Written instruction - In the data below, swap "brush" for "pencil" and give the lines again, everything from the line containing "Given: Click the arrowhead" down to the line containing "coord(498,253)", with nothing else changed.

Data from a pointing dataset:
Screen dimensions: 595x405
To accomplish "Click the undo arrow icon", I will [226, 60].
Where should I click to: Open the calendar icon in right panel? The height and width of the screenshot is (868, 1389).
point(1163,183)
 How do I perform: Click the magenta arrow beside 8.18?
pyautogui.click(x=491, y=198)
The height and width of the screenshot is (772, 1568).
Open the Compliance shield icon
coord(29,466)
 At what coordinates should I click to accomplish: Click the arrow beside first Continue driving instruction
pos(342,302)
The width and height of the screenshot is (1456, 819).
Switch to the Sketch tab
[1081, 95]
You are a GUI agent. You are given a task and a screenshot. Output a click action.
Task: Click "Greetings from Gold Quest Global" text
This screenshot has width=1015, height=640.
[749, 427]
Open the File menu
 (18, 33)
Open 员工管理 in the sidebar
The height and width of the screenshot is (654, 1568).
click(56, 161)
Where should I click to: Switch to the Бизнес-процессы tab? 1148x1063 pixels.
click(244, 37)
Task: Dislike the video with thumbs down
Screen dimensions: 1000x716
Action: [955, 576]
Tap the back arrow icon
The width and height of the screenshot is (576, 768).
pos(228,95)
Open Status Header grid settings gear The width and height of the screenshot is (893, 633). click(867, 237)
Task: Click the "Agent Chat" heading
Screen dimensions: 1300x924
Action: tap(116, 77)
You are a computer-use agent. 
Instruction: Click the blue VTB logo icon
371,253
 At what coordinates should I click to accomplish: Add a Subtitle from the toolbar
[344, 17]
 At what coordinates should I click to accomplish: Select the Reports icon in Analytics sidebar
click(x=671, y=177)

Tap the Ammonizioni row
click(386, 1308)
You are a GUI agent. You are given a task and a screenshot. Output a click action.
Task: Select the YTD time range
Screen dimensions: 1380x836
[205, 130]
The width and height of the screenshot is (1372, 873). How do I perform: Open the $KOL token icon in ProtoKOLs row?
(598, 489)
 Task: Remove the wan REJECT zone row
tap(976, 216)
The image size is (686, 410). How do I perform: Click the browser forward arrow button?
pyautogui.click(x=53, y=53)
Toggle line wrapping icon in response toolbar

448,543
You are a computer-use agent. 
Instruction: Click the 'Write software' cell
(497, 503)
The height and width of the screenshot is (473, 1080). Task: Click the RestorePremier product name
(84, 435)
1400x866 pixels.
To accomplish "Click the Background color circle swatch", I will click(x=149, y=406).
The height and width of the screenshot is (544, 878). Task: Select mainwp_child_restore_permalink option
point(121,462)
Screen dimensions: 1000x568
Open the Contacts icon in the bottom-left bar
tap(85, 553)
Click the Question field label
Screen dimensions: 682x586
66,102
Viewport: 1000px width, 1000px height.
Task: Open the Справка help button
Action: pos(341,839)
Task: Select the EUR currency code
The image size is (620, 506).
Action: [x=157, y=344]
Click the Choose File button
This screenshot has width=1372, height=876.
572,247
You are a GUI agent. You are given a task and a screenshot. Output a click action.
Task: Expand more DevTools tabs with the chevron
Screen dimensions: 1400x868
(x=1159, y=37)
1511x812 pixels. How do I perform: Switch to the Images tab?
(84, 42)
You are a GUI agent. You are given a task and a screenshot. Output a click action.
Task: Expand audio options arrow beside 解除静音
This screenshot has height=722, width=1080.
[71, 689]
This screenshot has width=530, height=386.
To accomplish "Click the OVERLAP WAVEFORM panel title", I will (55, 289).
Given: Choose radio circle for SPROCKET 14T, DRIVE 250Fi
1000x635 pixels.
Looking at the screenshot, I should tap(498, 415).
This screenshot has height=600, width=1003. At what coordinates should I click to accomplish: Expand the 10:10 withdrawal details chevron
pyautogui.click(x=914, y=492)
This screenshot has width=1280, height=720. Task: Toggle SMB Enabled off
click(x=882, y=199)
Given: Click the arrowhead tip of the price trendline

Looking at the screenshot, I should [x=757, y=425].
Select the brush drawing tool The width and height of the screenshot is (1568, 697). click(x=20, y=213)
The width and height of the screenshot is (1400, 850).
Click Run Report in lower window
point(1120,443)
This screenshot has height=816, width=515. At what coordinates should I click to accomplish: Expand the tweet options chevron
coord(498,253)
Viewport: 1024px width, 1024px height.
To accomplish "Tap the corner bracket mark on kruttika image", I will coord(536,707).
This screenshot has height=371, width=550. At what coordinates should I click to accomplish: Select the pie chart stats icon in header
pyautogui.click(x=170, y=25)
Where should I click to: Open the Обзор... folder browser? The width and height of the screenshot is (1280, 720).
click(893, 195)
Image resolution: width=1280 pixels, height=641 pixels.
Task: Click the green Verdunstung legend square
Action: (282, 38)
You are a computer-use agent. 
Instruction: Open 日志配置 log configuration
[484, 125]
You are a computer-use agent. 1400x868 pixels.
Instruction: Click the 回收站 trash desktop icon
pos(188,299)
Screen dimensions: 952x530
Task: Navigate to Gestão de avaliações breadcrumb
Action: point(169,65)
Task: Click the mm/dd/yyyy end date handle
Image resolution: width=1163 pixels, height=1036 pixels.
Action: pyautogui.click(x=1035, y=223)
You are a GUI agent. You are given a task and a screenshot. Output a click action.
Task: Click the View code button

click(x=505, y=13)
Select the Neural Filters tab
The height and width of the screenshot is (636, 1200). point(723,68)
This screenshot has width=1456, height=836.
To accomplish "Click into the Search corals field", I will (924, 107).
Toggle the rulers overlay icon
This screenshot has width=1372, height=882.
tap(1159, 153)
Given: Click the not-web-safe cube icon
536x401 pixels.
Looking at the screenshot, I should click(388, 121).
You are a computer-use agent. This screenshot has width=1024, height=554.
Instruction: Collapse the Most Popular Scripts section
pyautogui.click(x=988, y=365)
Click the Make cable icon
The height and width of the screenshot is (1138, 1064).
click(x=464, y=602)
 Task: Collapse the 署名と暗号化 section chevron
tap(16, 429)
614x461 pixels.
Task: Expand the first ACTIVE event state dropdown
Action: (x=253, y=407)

Answer in full -
Given: Click the arrowhead tip of the price trendline

Looking at the screenshot, I should [x=757, y=425].
Select the pencil drawing tool The width and height of the screenshot is (1568, 697). click(x=20, y=213)
The width and height of the screenshot is (1400, 850).
Click Run Report in lower window
point(1120,443)
This screenshot has height=816, width=515. At what coordinates should I click to accomplish: Expand the tweet options chevron
coord(498,253)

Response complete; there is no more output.